For each symptom, a higher intensity score was significantly correlated with low global AQLQ. However, different Spearman correlation coefficients were found depending on the symptoms. Dyspnoea had the strongest correlation with global AQLQ (rs=−0.66; p<0.0001), while airway secretion displayed the weakest correlation (rs=−0.26; p = 0.0014) (Fig. 1). After adjusting for age, sex, BMI, FEV1% predicted, FEV1/FVC% and asthma control, multiple linear regression analysis (MLRA) showed that only dyspnoea was significantly associated with global AQLQ (Table 1). MLRA also revealed that dyspnoea was independently associated with the activity dimension, while airway secretion and cough were associated with the emotive dimension (Table 1). In addition, cough emerged as an independent predictor of the environmental dimension (Table 1).
Multiple linear regression for the relationship between symptom intensity scales and global AQLQ and its 4 dimensions (n = 143).
Abbreviations: AQLQ, asthma quality of life questionnaire; ACT, asthma control test; BMI, body mass index; FEV1, forced expiratory volume in 1 second; FVC, forced vital capacity.; *p<0.05; ** p<0.01; *** p<0.001; **** p<0.0001.

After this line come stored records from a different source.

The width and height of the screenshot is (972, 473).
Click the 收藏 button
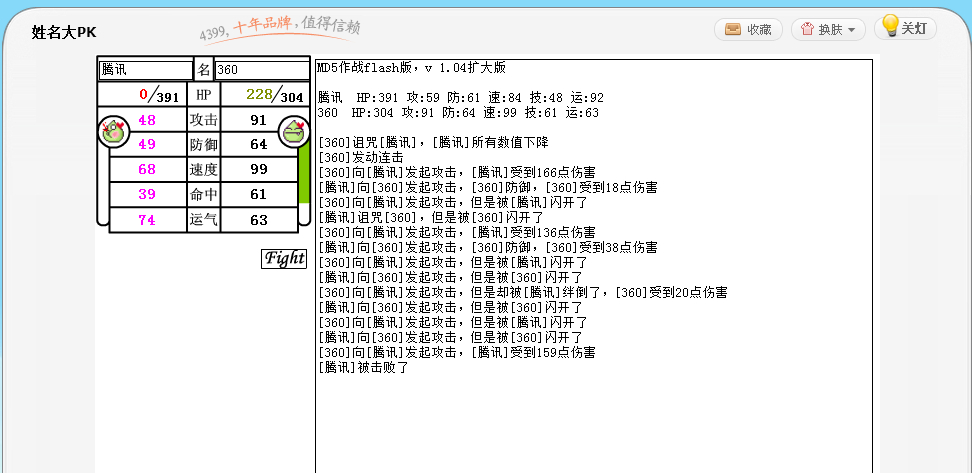pos(748,29)
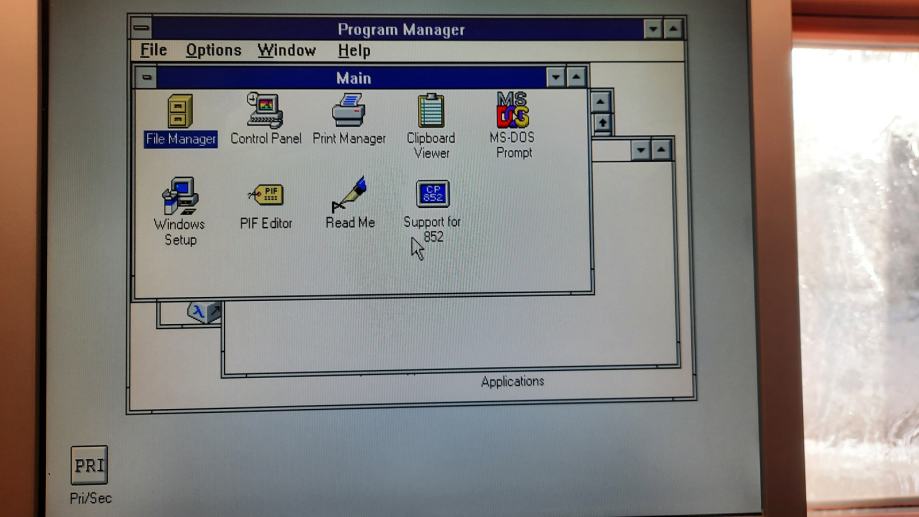Click the minimized Pri/Sec desktop icon

(89, 466)
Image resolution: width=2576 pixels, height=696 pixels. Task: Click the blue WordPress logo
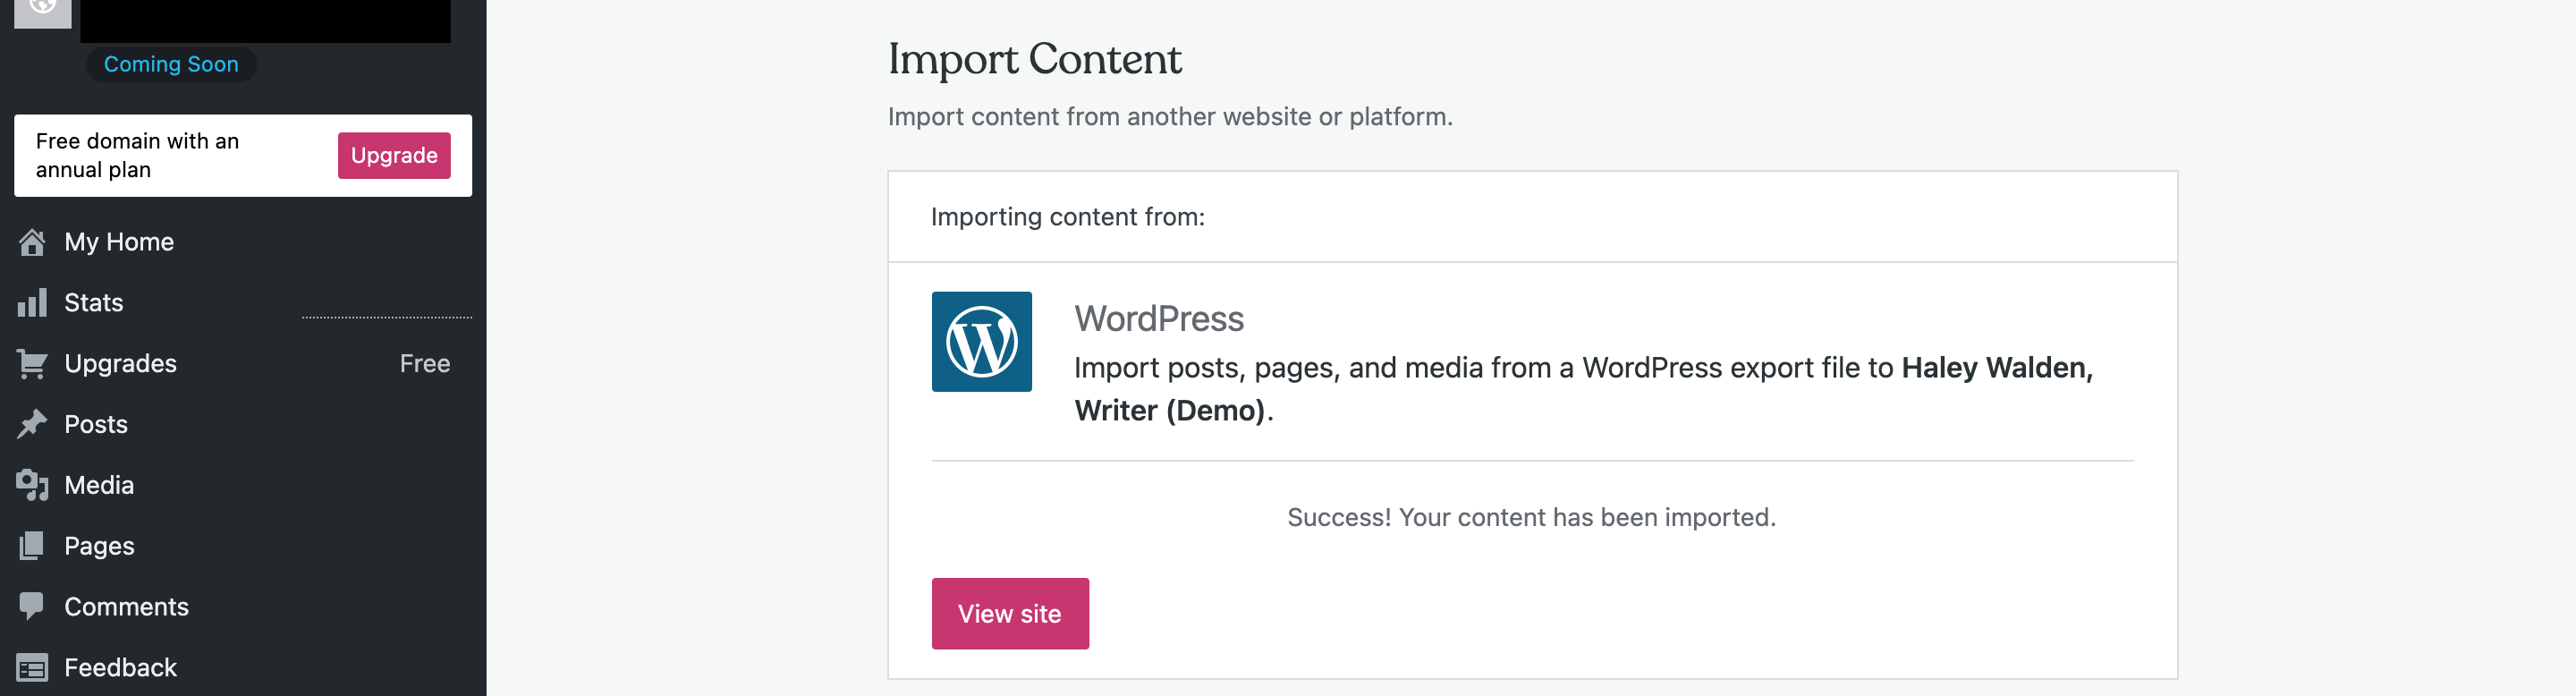pyautogui.click(x=981, y=342)
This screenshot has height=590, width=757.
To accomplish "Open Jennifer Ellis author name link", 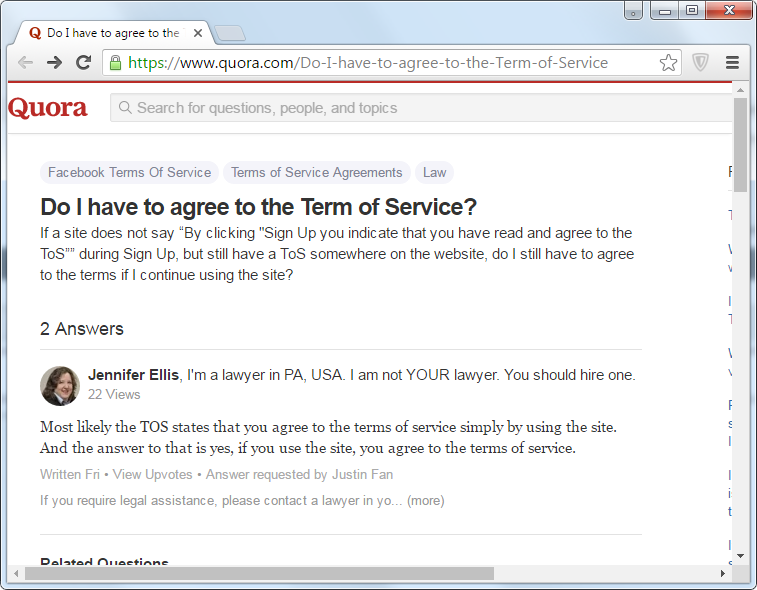I will [133, 375].
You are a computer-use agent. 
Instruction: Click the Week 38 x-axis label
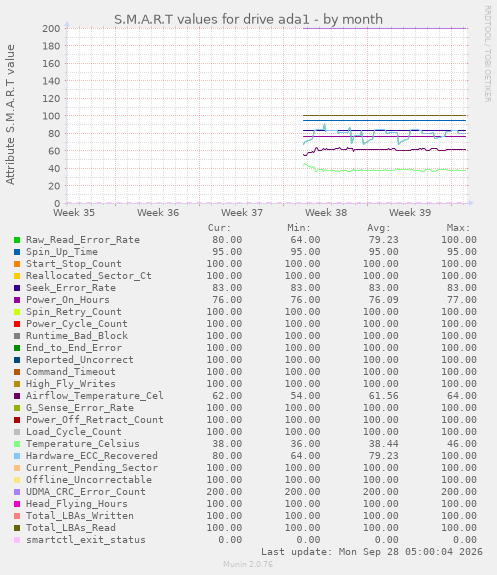click(x=326, y=213)
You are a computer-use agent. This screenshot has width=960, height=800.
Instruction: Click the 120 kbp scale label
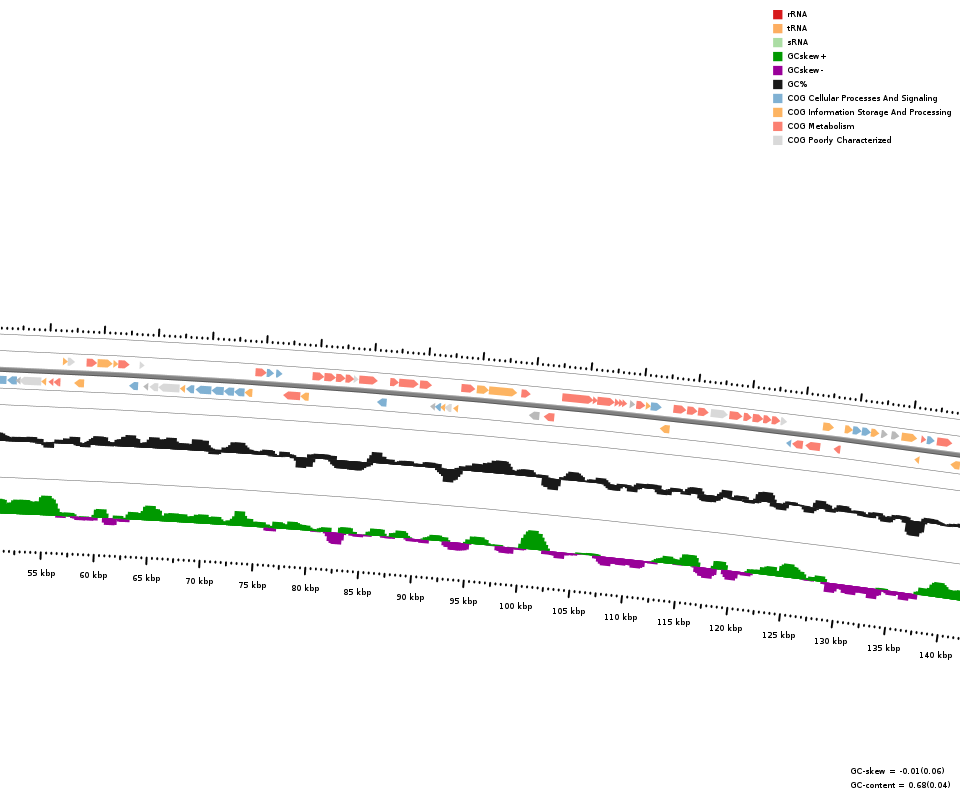pyautogui.click(x=725, y=628)
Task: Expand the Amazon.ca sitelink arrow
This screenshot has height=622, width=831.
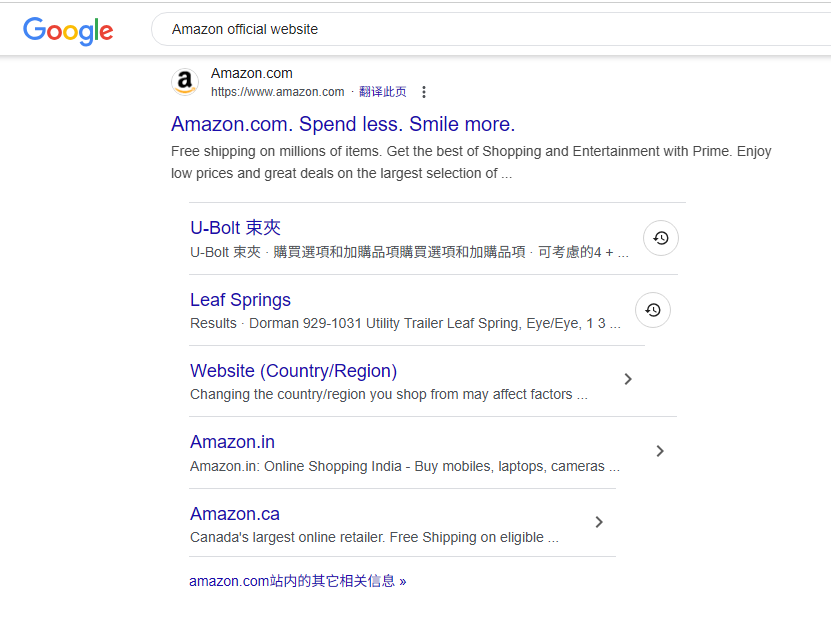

In this study, dyspnoea was the only symptom significantly associated with global AQLQ. It is in line with our recent study4 focusing on mild asthmatics. Whatever the level of severity of the disease, an increase in dyspnoea is a sign that the patient's quality of life is deteriorating, necessitating appropriate healthcare measures. It would be interesting to follow these same patients longitudinally to determine the effect of biologics treatment on the level of respiratory symptoms’ intensity. Even if a recent qualitative study demonstrated the revolutionary effect of biologics on the lives of severe asthmatics,7 drug impact would be enhanced if part of a global approach based on the patient's needs and expectations, as reported through patient-reported outcome measures (PROMs). It is the combination of a precision medicine based on biologics with a PRO-cision medicine 8 that will undoubtedly contribute to improving the health and quality of life of severe asthmatics, as well as the quality and safety of care.
In conclusion, dyspnoea is the most impactful symptom on the lives of severe asthmatics, even if other symptoms - airway hypersecretion and cough - appear to influence independently some of the dimensions of quality of life.